Using Python I would like to get a list of all my Dataproc clusters on Google Cloud.
I have service account credentials stored in a JSON keyfile whose location is referred to by env var GOOGLE_APPLICATION_CREDENTIALS. Here is the code I have so far:
import os
import googleapiclient.discovery
from oauth2client.client import GoogleCredentials
def build_dataproc_service(credentials):
return googleapiclient.discovery.build("dataproc", "v1", credentials=credentials)
def list_clusters():
credentials = GoogleCredentials.get_application_default()
dataproc = build_dataproc_service(credentials)
clusters = dataproc.projects().regions().clusters().list(projectId="my-project", region="REGION").execute()
return clusters
if __name__ == "__main__":
list_clusters()
As you can see I have hardcoded the projectId ("my-project"
).

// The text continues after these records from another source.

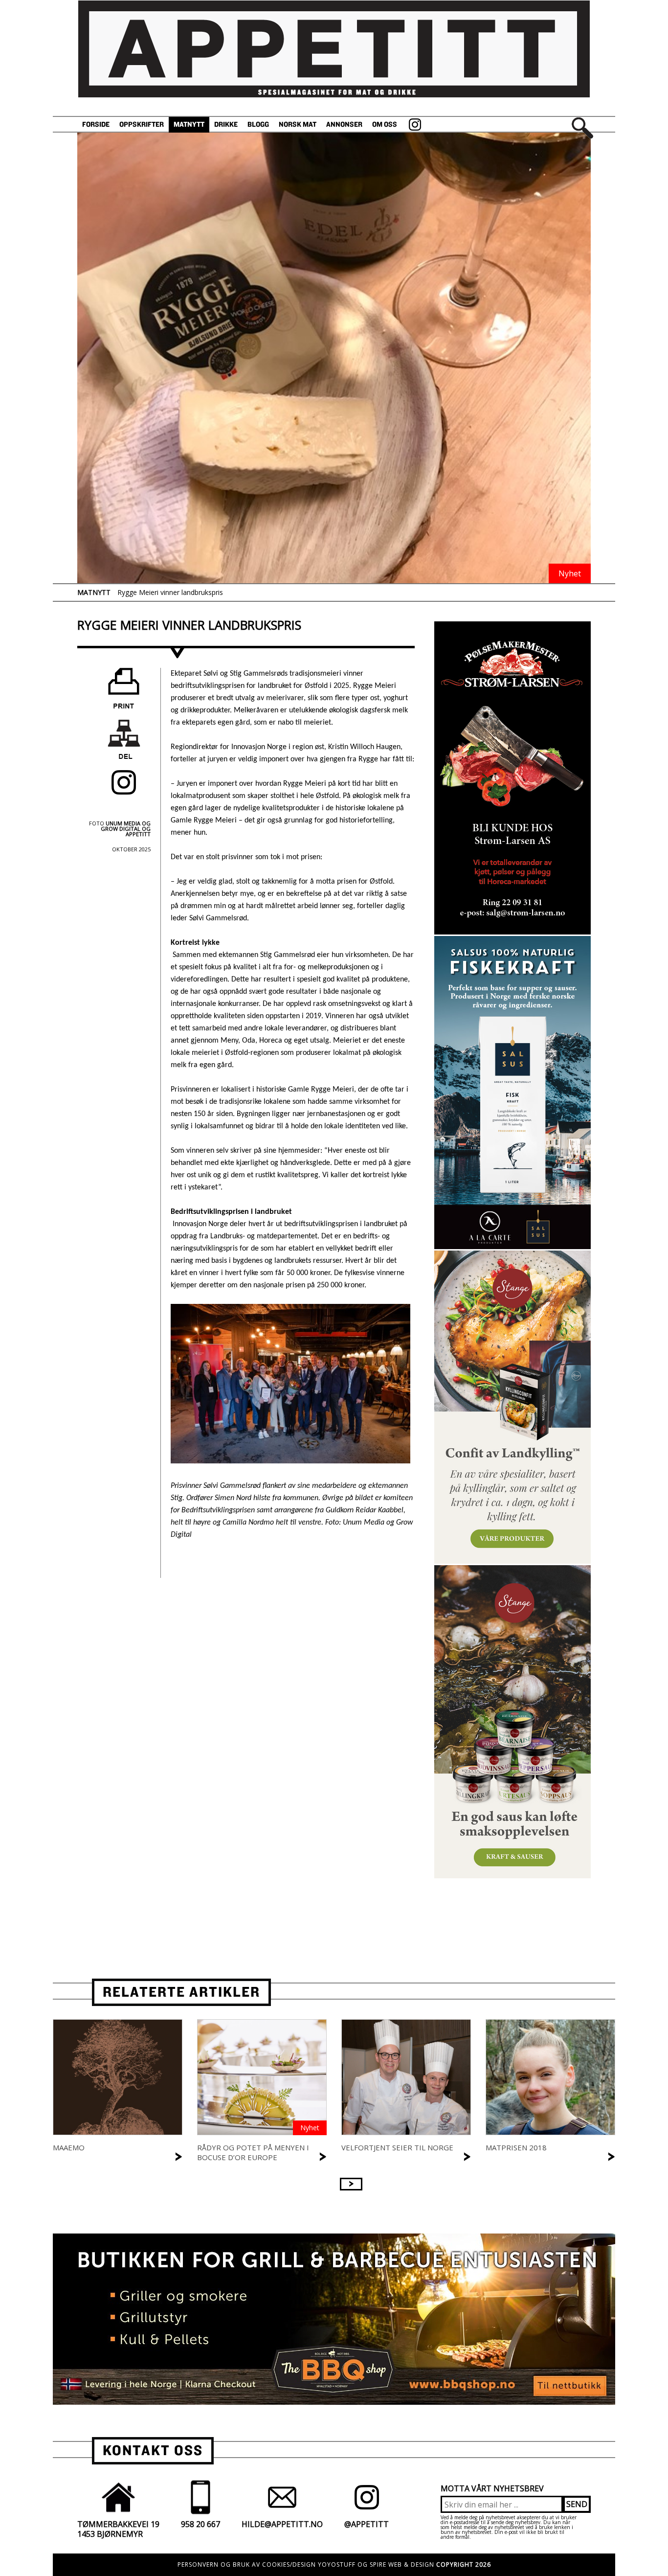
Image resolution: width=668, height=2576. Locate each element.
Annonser (344, 124)
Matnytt (189, 124)
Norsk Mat (297, 124)
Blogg (258, 124)
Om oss (384, 124)
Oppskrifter (141, 124)
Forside (96, 124)
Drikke (226, 124)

Given that the projectId exists in the JSON keyfile I had hoped I could obtain it simply be interrogating a property of the credentials
object, but no such property exists. The projectId does exist embedded within the credentials._service_account_email
string property but extracting it from there is clunky and feels wrong.
I assume there must be a better way. How can I obtain the projectId of the project in which the service account resides?

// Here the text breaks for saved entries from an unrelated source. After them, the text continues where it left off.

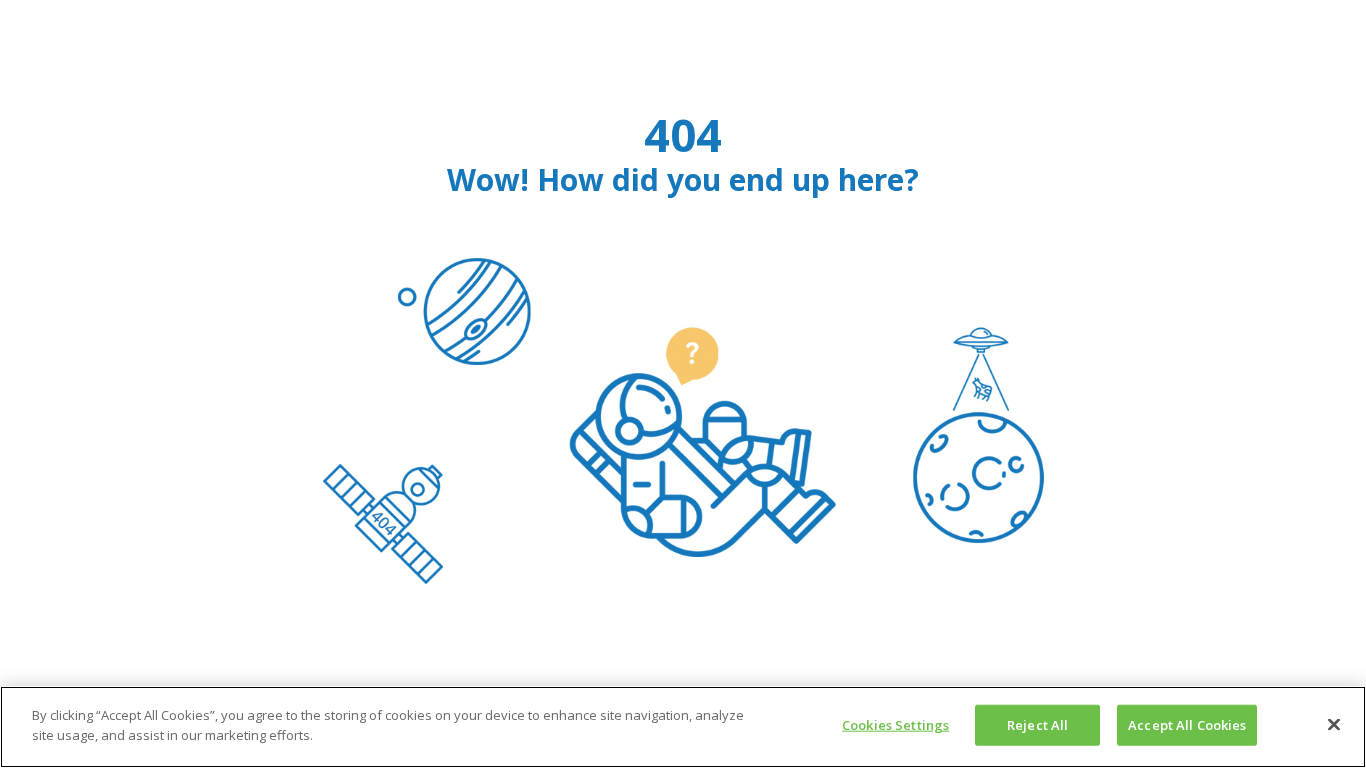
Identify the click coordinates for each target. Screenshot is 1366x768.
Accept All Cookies (1187, 725)
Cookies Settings (895, 725)
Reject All (1037, 725)
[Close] (1334, 724)
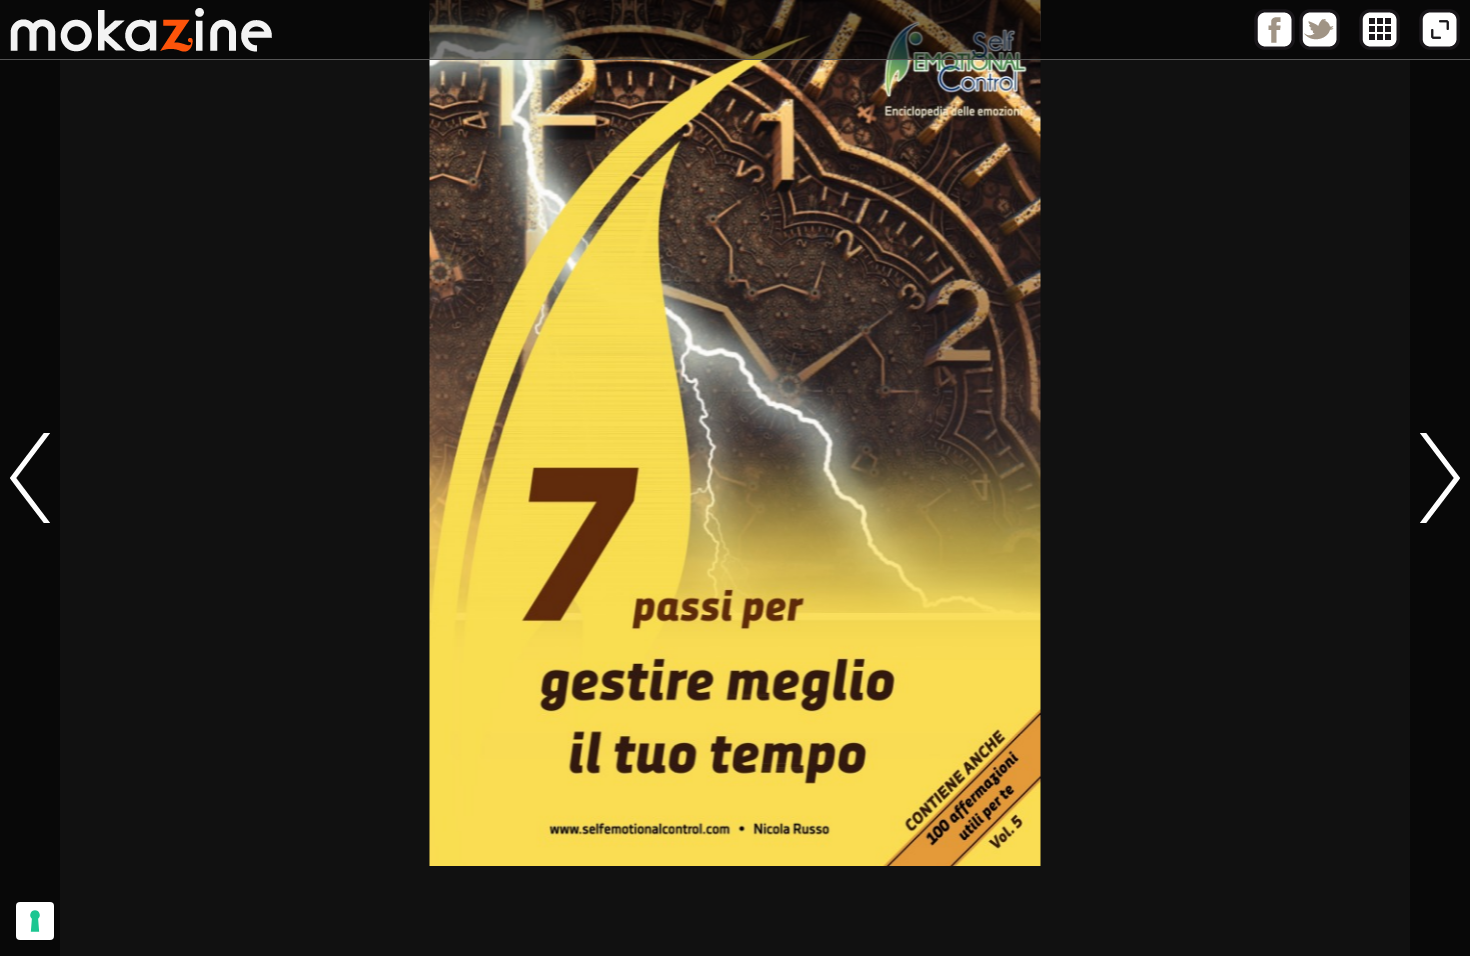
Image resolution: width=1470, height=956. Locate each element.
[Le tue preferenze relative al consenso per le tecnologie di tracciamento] (35, 921)
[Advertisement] (735, 911)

Note that initially I intend for this code to be run in a docker container on a Google Compute Engine instance however one day in the future I may want to run on GKE. Not sure if that affects the answer or not.

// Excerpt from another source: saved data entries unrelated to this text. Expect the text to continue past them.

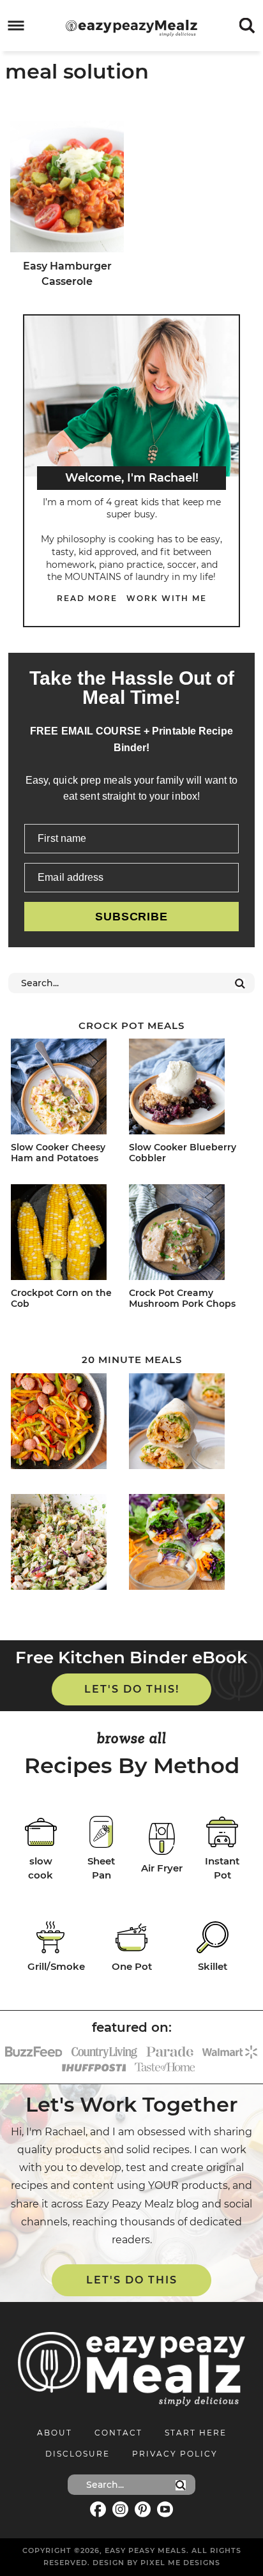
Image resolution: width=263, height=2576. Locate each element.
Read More (87, 598)
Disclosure (77, 2453)
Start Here (196, 2432)
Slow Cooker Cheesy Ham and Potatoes (58, 1152)
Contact (118, 2432)
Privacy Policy (175, 2453)
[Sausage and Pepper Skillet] (67, 1423)
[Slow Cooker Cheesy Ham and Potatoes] (67, 1089)
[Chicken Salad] (67, 1544)
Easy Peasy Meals (131, 28)
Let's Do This (131, 2280)
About (54, 2432)
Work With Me (166, 598)
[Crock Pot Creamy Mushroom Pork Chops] (185, 1234)
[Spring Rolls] (185, 1544)
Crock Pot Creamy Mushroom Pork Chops (182, 1298)
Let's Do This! (131, 1689)
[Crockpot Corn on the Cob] (67, 1234)
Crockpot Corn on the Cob (61, 1298)
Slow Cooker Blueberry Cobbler (182, 1152)
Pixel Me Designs (180, 2562)
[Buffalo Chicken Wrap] (185, 1423)
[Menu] (16, 25)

A formal way to think about this is that while projectId is sometimes a property of a service account, a projectId is not generally a property of a long-lived credential. For example, think of your offline-installed personal credential you use with the gcloud
CLI, if any, associated with your Google account/email address. That email identity doesn't reside in any cloud project, and yet can be used to derive a GoogleCredential object.
Technically, if you want to do it "properly" you'd need a master service account that has permissions to GET
service account descriptions in all the projects that hold the actual service accounts you plan to use, and then call IAM API's projects.serviceAccounts.get on the service-account email address, not on the "credential" objet. The responses there can identify the project id in which the service account resides. This is equivalent to the gcloud
command:
gcloud iam service-accounts describe [email protected]
However, as Dagang says, it's often going to backfire in the long run to start baking in assumptions that the service account will only be used for operations on the projects in which it resides. In particular, while service account
resources themselves live inside projects, they are often used in a cross-project manner. One common operational pattern is to use a single GCP project to manage a large number of service accounts that are then granted various fine-grained access to resources in other GCP projects.